### What needs to be done
Whenever the word "agent" turns up in a line of the data below, copy that line.

[Saved data entries]
------------------------------

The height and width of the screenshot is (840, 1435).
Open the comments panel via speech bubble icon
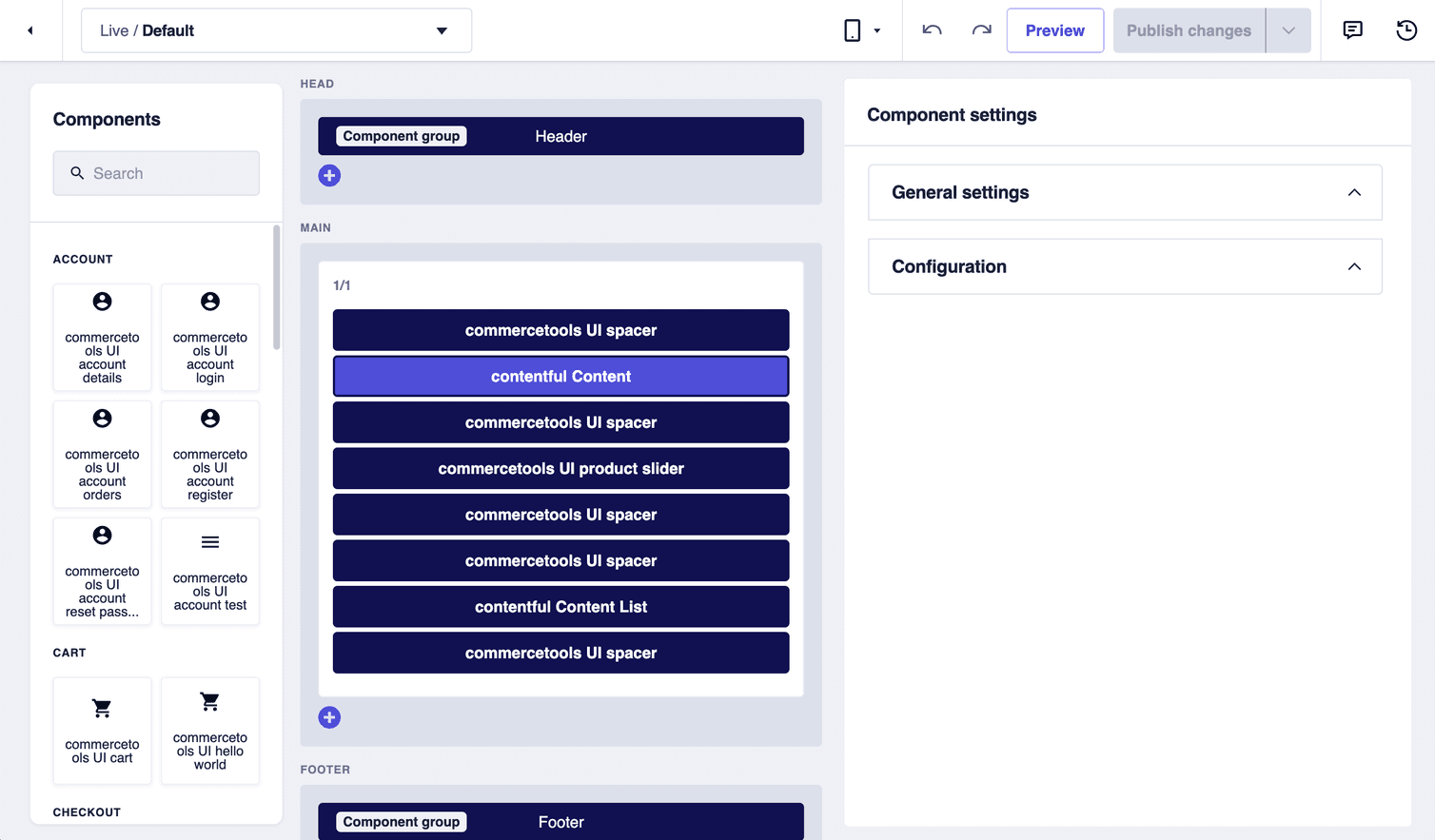[x=1352, y=29]
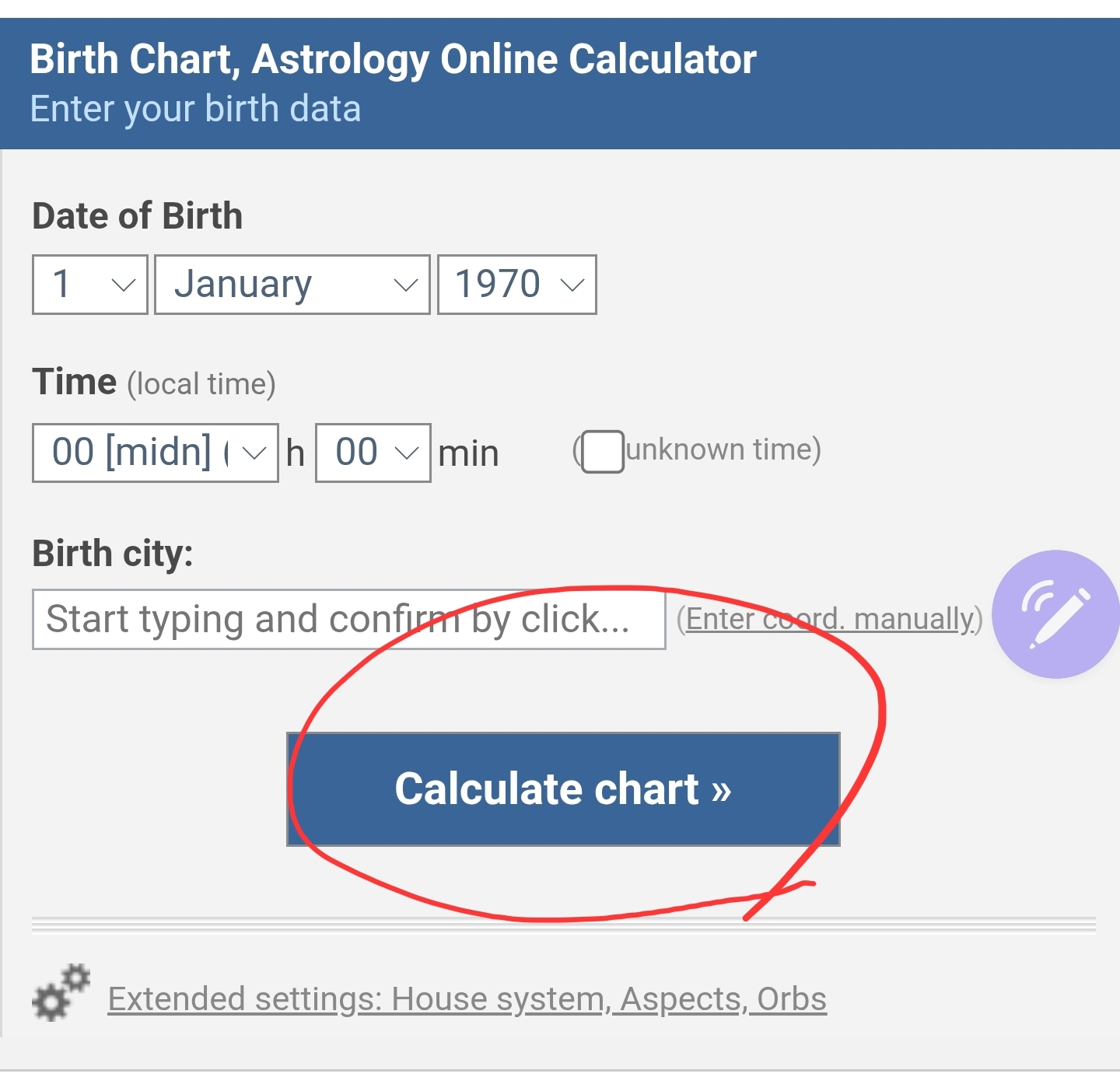Image resolution: width=1120 pixels, height=1084 pixels.
Task: Click the Enter your birth data subtitle
Action: coord(195,109)
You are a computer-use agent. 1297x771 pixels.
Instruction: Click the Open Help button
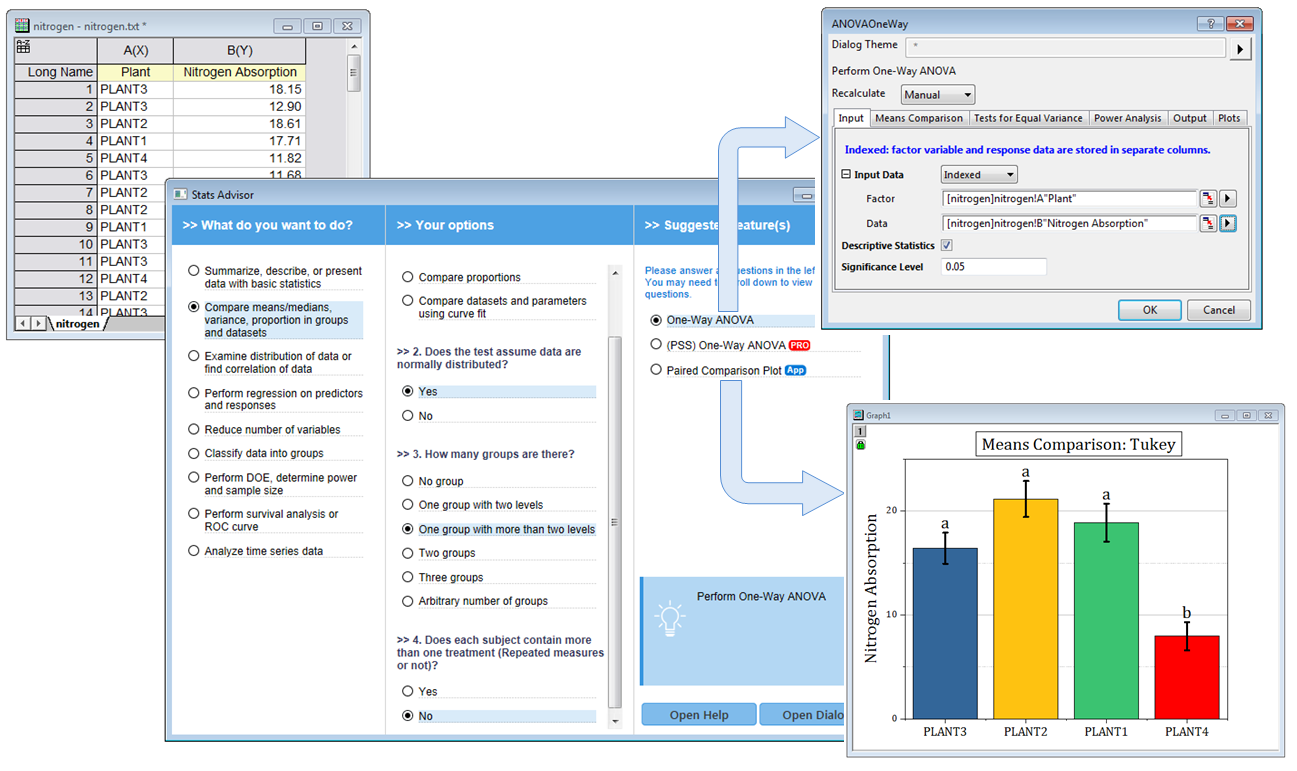click(699, 715)
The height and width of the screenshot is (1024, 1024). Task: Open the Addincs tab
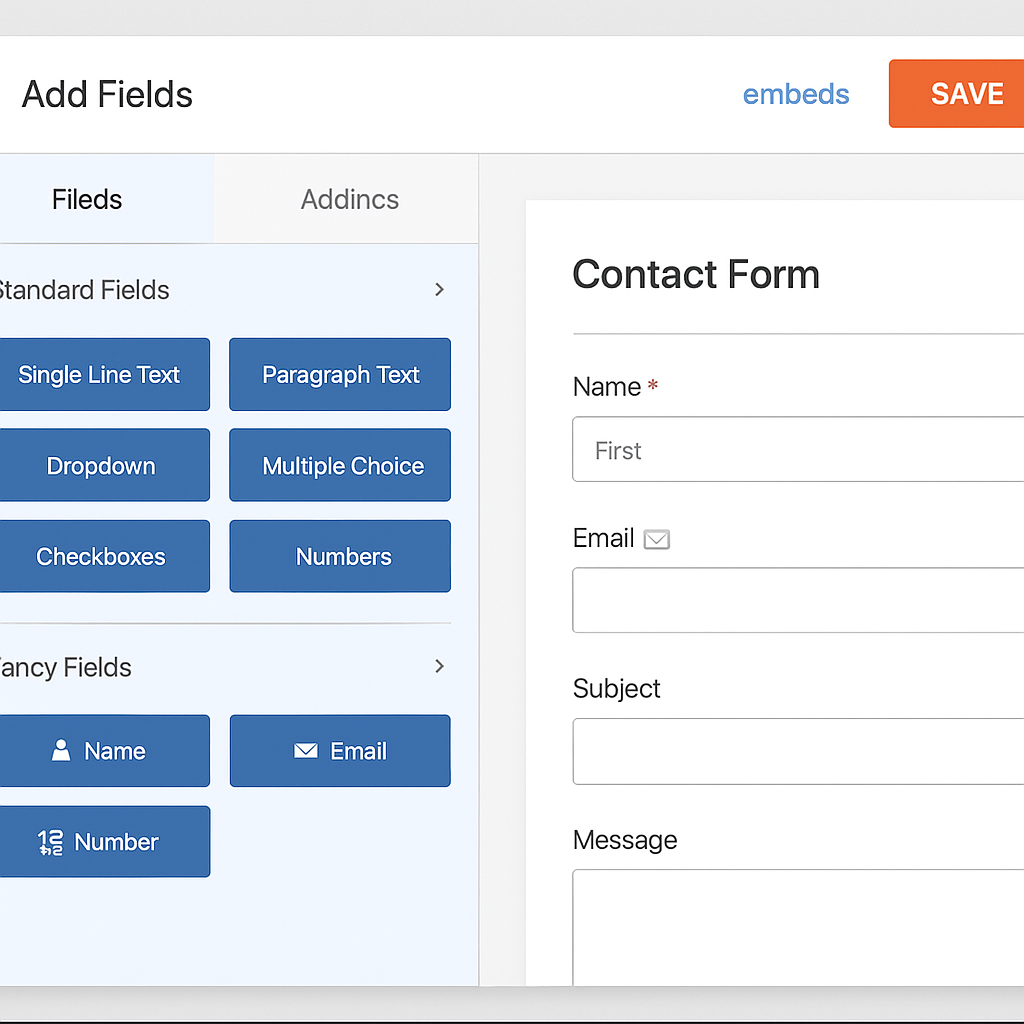pyautogui.click(x=349, y=199)
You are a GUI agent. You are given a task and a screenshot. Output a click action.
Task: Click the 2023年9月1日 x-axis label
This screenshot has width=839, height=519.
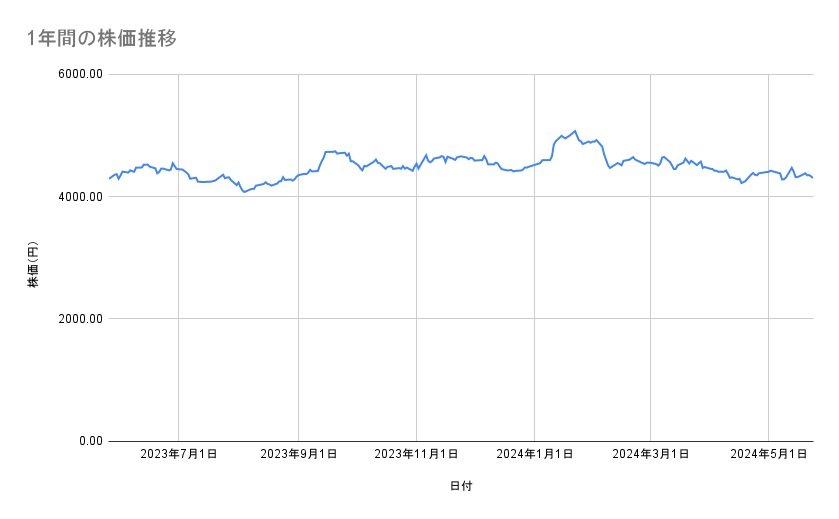click(298, 455)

------------------------------

### Result of this task
You are a computer-use agent. 1297x771 pixels.
You are a GUI agent. You are given a task and a screenshot. Output a click action.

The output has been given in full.